はじめに

旅から帰って一ヶ月がたとうとしている。
この間、旅行記のようなものを書こうとなんどか筆をとったが、果たせず、今に至る。
旅の楽しさをちりばめた土産話のたぐいならいつでも書ける。そう思いながら、それでも書き始めるといつもなにかしら違和感がつきまとう。例えばもう二度と関わることのない土地のことで、二度と出会うことのない人々の話であるなら、まだ簡単なのかもしれない。
けれども、今回のことは始まりでしかなく、おそらくは二度と会わない人々についても、再びその土地を訪れる度、記憶の中のその印象が変わっていくことを僕は予感している。関わりは切れたわけではないのだ。
屋台のおばちゃんやポン引きのお兄ちゃん、バイクタクシーの運転手にはこれからも出会い続けるだろう。じきに特定の誰かの記憶は薄らいで、ステロタイプの人間像に取って代わることになる。
新しいことは何もなく、また同時に変わらないことも存在していない。
そんな混沌とした気分の中に、僕はいる。

旅行から帰る度に、どっちが日常かわからなくなってしまう。それを無理矢理定着させるのに時間がかかるのはいつものことだ。おそらくは生活の基盤が、特定の土地と結びついていないからだとは思う。僕をその土地に留めているものはたいてい金銭的な事情でしかない。みんなそうなのかもしれないが。
そんな状態で「僕が出会った運転手はね。」とか「カンボジアの食べ物は・・・」などと語ることに抵抗を感じてしまう。無理してでっち上げているような気分になってしまうのだ。日常生活の中で語ることと、旅行の土産話として語ることとの距離を思う。

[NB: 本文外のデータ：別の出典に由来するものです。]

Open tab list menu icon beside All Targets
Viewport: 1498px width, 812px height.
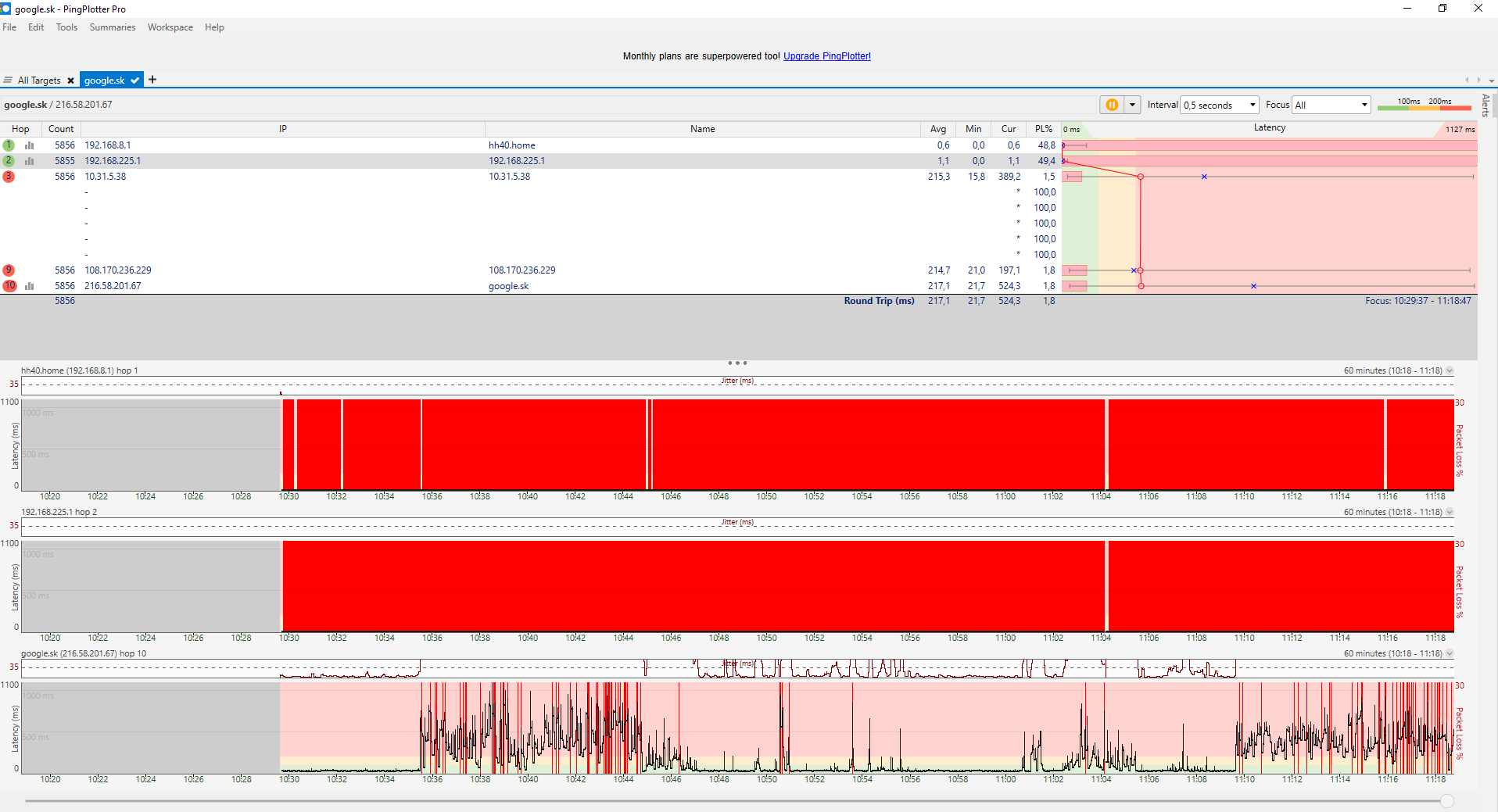click(x=8, y=80)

そういえばブラジルから帰ったときもそんな気分だった。あのときも僕は1年後には再びその土地を訪れると考えていたものだ。だからしばらくは紀行文が書けず、苦労したのをおぼえている。結局断片的なものしか書けなかった。
でもそう考えると、今回の旅行記も1年後にはノスタルジックな想いをちりばめて、どこかに書いているかもしれない。
でも、とりあえず、いずれ再訪するにしても何らかの印象は書き残しておこうと思う。そう考えることにしてパソコンを立ち上げることにした。

カンボジア

 バンコク、ドン・ムアン空港での6時間の滞在の後に、ようやくプノンペン行きの飛行機に乗り込んだ。聞けば、どこへ行くにせよバンコクでは乗り継ぎにこのくらいの滞在を強いられるとのことだ。
「お金を落とさせるためよ」と聞いた。誰に聞いたんだったっけ。

 プノンペンのポチェトン空港につく。機内から出たとたん熱帯特有の粘っこい空気がまとわりついた。入国手続きを行うために建物へ向かう。横に広がった公民館のようだ。滑走路のコンクリートの路面から立ち上る陽炎で、一階建ての貧相な建物がかすかに揺らいで見えた。

 入国手続きにどうしてこんなにポリスが必要なのだろう。軍服は圧迫感を感じていやだ。安ホテルのカウンターのような長机に7,8人のポリスが並んで座り、パスポートを流れ作業でチェックしてゆく。自分の書類がちゃんと処理されているのかが気になって手元を覗きこむが、書類がどのような流れで処理されているのかさっぱりわからなかった。痺れをきらして抗議するフランス人がいる。気をつけてみると元の宗主国だけあってフランス人が目に付いた。
 ようやく開放され、建物を出るととたんに人の群。一応アンコール遺跡のあるシェムリアップ行きの国内便の状況を確認しようとカウンターに向かう途中でバイクタクシーに捕まった。
ソックヴァンと名乗った彼の説明によれば、今日の便は予約済みだとのこと。信じたわけではないが、英語が聞き取りやすかったのと、印象がよかったので条件を聞く気になった。
 市内まで$7ドル。せっかくだし一日プノンペン観光はどうかという。$20程度のホテルを紹介するとのこと。わるくない。次の日にスピード・ボートの乗り場まで案内するということで折り合いが付いた。シェムリアップまで飛行機なら$50。スピードボートなら$25だ。元々そのつもりだったので、これは大丈夫。